◆ **The task**
Copy each line below in which the word "agent" occurs.

** Supplied entries follows **

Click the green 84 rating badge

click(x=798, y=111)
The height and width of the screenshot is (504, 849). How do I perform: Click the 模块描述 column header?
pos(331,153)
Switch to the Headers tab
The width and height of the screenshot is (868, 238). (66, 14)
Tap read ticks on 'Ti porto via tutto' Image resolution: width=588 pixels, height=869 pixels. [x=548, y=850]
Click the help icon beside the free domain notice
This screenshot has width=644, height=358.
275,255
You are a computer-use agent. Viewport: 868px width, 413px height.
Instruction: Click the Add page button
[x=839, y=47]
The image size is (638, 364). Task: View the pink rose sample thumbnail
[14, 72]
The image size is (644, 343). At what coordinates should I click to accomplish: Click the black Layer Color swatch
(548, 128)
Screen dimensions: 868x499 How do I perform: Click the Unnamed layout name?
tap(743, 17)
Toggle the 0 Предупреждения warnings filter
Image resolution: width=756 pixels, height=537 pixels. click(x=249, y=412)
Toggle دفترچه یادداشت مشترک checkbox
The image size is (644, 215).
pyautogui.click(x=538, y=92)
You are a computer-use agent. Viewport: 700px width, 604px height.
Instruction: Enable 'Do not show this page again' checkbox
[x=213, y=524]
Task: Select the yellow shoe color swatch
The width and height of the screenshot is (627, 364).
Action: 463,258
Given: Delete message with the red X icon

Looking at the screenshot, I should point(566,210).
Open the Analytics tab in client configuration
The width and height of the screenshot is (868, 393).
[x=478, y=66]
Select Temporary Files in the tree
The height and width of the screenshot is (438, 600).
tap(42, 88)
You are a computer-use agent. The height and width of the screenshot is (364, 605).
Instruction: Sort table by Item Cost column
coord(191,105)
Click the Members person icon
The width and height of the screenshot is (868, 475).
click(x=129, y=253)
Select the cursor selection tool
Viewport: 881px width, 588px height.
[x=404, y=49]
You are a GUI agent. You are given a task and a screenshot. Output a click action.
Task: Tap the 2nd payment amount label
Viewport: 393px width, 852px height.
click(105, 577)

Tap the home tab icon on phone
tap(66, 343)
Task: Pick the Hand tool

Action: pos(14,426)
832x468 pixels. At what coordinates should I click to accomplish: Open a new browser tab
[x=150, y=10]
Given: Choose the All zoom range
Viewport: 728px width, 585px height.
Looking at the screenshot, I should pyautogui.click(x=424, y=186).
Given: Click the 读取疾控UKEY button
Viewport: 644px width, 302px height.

** End of Supplied entries **

◆ **Answer to this task**
You are a computer-use agent. Viewport: 868px width, 413px height.
You are a computer-use agent. Viewport: 700px width, 604px height.
You are a computer-use agent. The height and width of the screenshot is (364, 605).
You are a GUI agent. You are given a task and a screenshot. Output a click action.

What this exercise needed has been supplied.